Pourtant ils font, eux aussi, avec le monde actuel. Ils sont pour un certain nombre connectés à Internet, mais vivent ensemble (quand même) et parlent leur propre langue. Ils n'apprennent l'espagnol qu'à partir de leur 2e année d'école.


Leur Saïla, sorte de griot, leur conte leur histoire, le respect de la nature et transmet leurs sciences.





Ils savent pêcher, vont chercher de l'eau douce dans des rios où surgissent des sources, cultivent au milieu de la jungle des bananiers qui poussent à l'ombre des cocotiers, à côté des cacaoyers et des manguiers, non loin de quelques cannes à sucre.

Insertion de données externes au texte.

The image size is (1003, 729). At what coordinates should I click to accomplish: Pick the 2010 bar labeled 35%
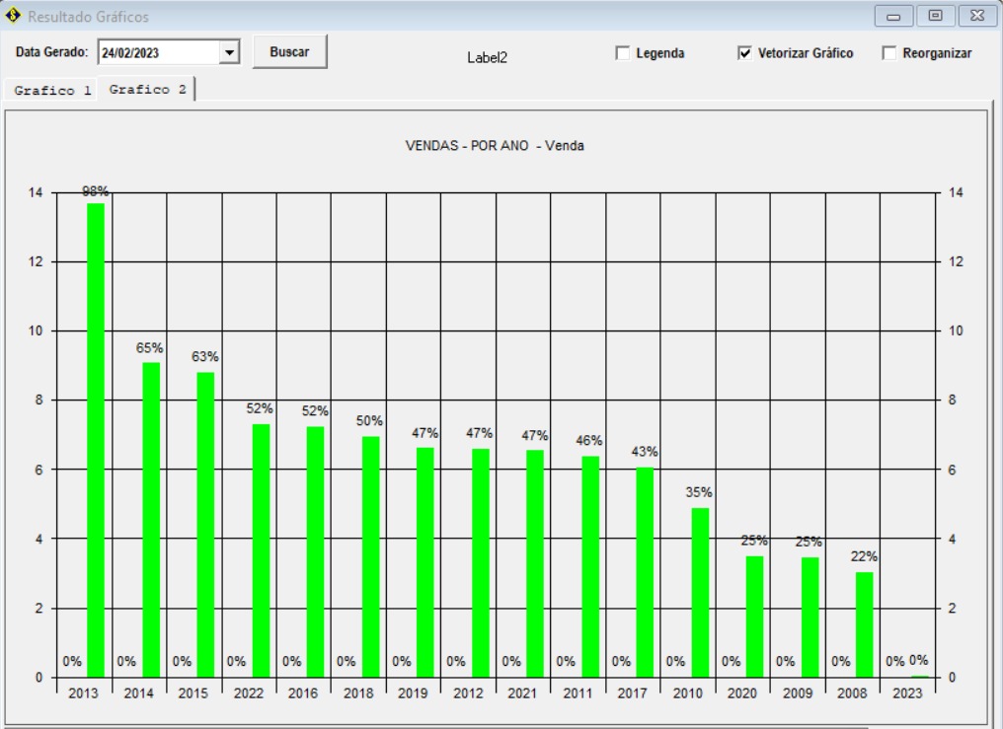click(700, 592)
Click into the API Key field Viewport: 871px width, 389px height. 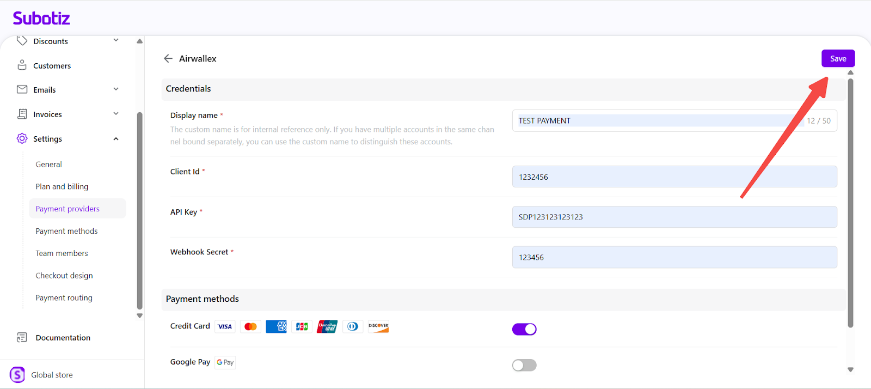[674, 217]
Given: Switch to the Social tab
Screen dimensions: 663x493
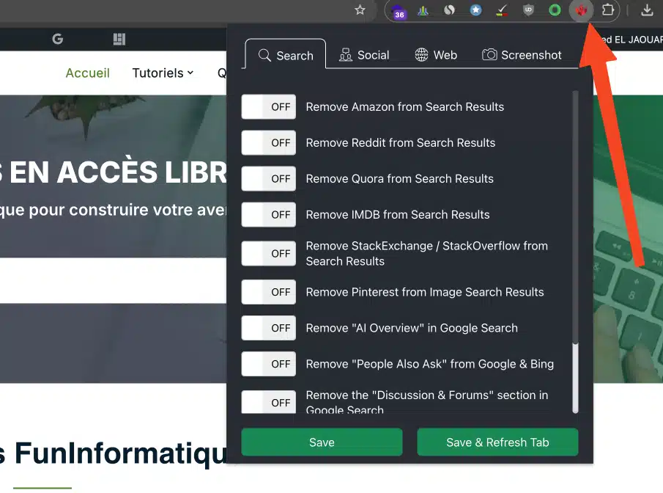Looking at the screenshot, I should (x=364, y=55).
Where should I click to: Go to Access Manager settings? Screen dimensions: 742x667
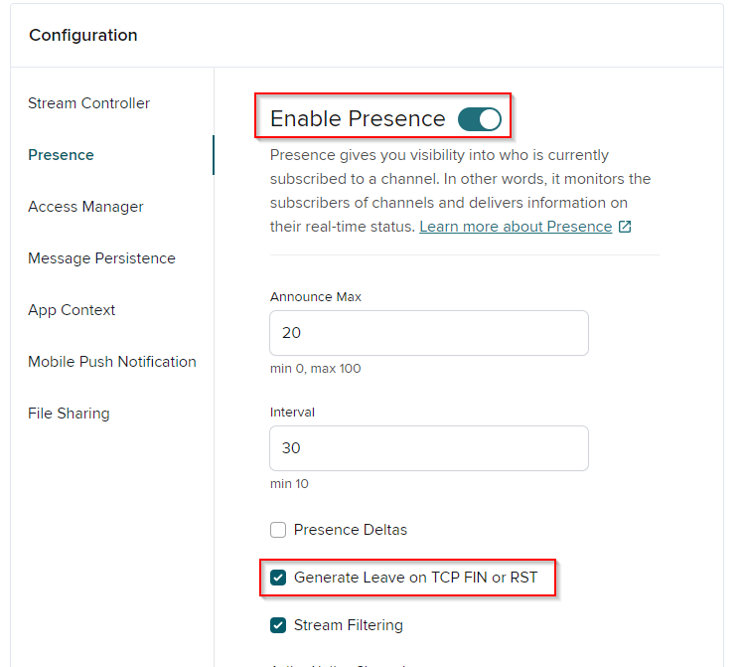[x=85, y=207]
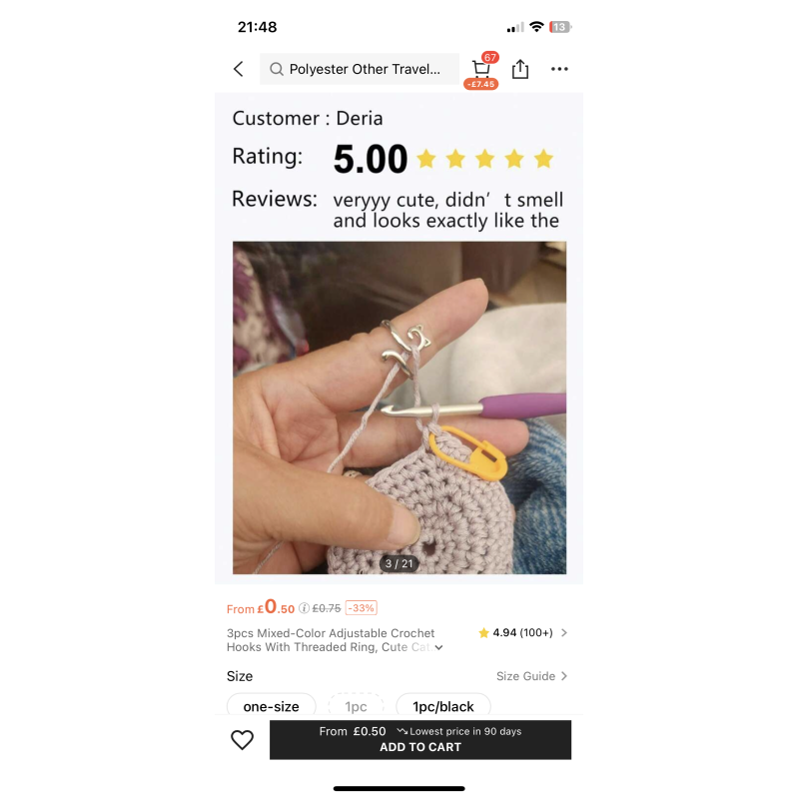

Ils souriraient sûrement, mais sans cynisme je crois, de notre enthousiasme récent pour la permaculture !  

 

Ils font aussi avec la riche et lointaine capitale vers laquelle leur production part pour l'essentiel, et où leurs vieux vont sans doute finir leur vie, quand une partie des jeunes va y étudier. Pourtant, loin des buildings de la ville on peut entendre, au soleil couchant des îles, l'énigmatique son d'un coquillage dans lequel on souffle.


 

Ils font également avec la présence de l'armée parce qu'ils sont sur la route du trafic de cocaïne colombienne ; et avec les chips et sodas nouveaux venus, dont les déchets agrandissent le bord de certaines îles. Du large d'autres plastiques dérivent depuis l'arc antillais et les rejoignent…


Parler de leurs îles qui disparaitront bientôt sous la montée des eaux et subissent déjà pour certaines de gros dégâts au moment des grandes marées, c'est avoir en réponse un sourire qui nous explique avec bienveillance que tout est mouvement, qu'avant ils vivaient dans les montagnes de Colombie, et qu'ils iront vivre ailleurs le moment venu.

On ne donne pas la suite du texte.